_PROBLEM REQUIREMENTS_
Your response should be the listing below, repeated exactly and in full.

------ ENTRIES SHOWN ------

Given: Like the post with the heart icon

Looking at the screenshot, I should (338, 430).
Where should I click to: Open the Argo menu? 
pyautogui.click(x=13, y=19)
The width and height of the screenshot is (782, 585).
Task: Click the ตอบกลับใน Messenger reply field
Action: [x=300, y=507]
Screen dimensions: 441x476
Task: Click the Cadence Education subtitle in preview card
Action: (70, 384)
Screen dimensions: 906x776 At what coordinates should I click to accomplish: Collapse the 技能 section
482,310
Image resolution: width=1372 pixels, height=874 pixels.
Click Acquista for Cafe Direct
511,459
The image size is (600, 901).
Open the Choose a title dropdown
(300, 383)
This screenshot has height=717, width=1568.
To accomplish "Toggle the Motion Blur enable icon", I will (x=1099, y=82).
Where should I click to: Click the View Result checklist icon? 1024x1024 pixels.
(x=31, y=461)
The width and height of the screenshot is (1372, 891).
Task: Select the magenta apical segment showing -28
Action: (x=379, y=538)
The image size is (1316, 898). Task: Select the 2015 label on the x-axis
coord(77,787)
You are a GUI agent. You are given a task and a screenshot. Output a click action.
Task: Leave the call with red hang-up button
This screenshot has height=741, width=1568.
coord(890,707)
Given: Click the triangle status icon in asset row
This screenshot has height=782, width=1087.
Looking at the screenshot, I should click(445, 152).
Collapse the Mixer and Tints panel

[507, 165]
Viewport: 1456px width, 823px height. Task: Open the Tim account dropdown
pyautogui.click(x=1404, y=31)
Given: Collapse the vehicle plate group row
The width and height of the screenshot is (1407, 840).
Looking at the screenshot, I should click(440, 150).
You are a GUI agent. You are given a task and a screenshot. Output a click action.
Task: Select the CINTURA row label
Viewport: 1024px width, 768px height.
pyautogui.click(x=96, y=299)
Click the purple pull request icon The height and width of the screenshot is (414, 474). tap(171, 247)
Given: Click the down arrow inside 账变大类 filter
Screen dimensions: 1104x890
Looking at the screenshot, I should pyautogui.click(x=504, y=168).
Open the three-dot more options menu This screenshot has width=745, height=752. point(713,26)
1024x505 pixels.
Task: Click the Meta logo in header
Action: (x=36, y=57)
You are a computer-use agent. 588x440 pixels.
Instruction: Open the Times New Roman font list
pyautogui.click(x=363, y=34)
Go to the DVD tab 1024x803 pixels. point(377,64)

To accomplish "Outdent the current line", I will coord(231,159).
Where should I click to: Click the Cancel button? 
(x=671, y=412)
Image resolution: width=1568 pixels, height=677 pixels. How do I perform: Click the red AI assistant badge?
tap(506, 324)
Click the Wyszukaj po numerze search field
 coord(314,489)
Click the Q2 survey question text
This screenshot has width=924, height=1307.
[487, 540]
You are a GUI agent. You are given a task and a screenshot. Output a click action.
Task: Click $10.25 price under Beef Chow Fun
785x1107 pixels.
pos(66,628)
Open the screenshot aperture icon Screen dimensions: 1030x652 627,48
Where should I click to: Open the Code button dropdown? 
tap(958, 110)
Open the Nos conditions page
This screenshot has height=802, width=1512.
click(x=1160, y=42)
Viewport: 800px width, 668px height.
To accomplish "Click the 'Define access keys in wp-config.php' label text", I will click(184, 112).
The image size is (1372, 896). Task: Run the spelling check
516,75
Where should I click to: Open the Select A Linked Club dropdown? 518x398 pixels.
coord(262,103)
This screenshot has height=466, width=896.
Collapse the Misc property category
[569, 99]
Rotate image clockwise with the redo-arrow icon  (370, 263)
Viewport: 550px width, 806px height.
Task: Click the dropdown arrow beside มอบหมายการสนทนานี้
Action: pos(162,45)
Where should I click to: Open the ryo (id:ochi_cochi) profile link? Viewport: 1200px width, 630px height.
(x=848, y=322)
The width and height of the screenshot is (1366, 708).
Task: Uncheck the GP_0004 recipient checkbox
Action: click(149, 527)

------

_YOUR RESPONSE_
Given: Like the post with the heart icon

Looking at the screenshot, I should (338, 430).
Where should I click to: Open the Argo menu? 
pyautogui.click(x=13, y=19)
The width and height of the screenshot is (782, 585).
Task: Click the ตอบกลับใน Messenger reply field
Action: [x=300, y=507]
Screen dimensions: 441x476
Task: Click the Cadence Education subtitle in preview card
Action: (70, 384)
Screen dimensions: 906x776 At what coordinates should I click to accomplish: Collapse the 技能 section
482,310
Image resolution: width=1372 pixels, height=874 pixels.
Click Acquista for Cafe Direct
511,459
The image size is (600, 901).
Open the Choose a title dropdown
(300, 383)
This screenshot has height=717, width=1568.
To accomplish "Toggle the Motion Blur enable icon", I will (x=1099, y=82).
Where should I click to: Click the View Result checklist icon? 1024x1024 pixels.
(x=31, y=461)
The width and height of the screenshot is (1372, 891).
Task: Select the magenta apical segment showing -28
Action: (x=379, y=538)
The image size is (1316, 898). Task: Select the 2015 label on the x-axis
coord(77,787)
You are a GUI agent. You are given a task and a screenshot. Output a click action.
Task: Leave the call with red hang-up button
This screenshot has height=741, width=1568.
coord(890,707)
Given: Click the triangle status icon in asset row
This screenshot has height=782, width=1087.
Looking at the screenshot, I should click(445, 152).
Collapse the Mixer and Tints panel

[507, 165]
Viewport: 1456px width, 823px height. Task: Open the Tim account dropdown
pyautogui.click(x=1404, y=31)
Given: Collapse the vehicle plate group row
The width and height of the screenshot is (1407, 840).
Looking at the screenshot, I should click(440, 150).
You are a GUI agent. You are given a task and a screenshot. Output a click action.
Task: Select the CINTURA row label
Viewport: 1024px width, 768px height.
pyautogui.click(x=96, y=299)
Click the purple pull request icon The height and width of the screenshot is (414, 474). tap(171, 247)
Given: Click the down arrow inside 账变大类 filter
Screen dimensions: 1104x890
Looking at the screenshot, I should pyautogui.click(x=504, y=168).
Open the three-dot more options menu This screenshot has width=745, height=752. point(713,26)
1024x505 pixels.
Task: Click the Meta logo in header
Action: (x=36, y=57)
You are a computer-use agent. 588x440 pixels.
Instruction: Open the Times New Roman font list
pyautogui.click(x=363, y=34)
Go to the DVD tab 1024x803 pixels. point(377,64)

To accomplish "Outdent the current line", I will coord(231,159).
Where should I click to: Click the Cancel button? 
(x=671, y=412)
Image resolution: width=1568 pixels, height=677 pixels. How do I perform: Click the red AI assistant badge?
tap(506, 324)
Click the Wyszukaj po numerze search field
 coord(314,489)
Click the Q2 survey question text
This screenshot has width=924, height=1307.
[487, 540]
You are a GUI agent. You are given a task and a screenshot. Output a click action.
Task: Click $10.25 price under Beef Chow Fun
785x1107 pixels.
pos(66,628)
Open the screenshot aperture icon Screen dimensions: 1030x652 627,48
Where should I click to: Open the Code button dropdown? 
tap(958, 110)
Open the Nos conditions page
This screenshot has height=802, width=1512.
click(x=1160, y=42)
Viewport: 800px width, 668px height.
To accomplish "Click the 'Define access keys in wp-config.php' label text", I will click(184, 112).
The image size is (1372, 896). Task: Run the spelling check
516,75
Where should I click to: Open the Select A Linked Club dropdown? 518x398 pixels.
coord(262,103)
This screenshot has height=466, width=896.
Collapse the Misc property category
[569, 99]
Rotate image clockwise with the redo-arrow icon  (370, 263)
Viewport: 550px width, 806px height.
Task: Click the dropdown arrow beside มอบหมายการสนทนานี้
Action: pos(162,45)
Where should I click to: Open the ryo (id:ochi_cochi) profile link? Viewport: 1200px width, 630px height.
(x=848, y=322)
The width and height of the screenshot is (1366, 708).
Task: Uncheck the GP_0004 recipient checkbox
Action: click(149, 527)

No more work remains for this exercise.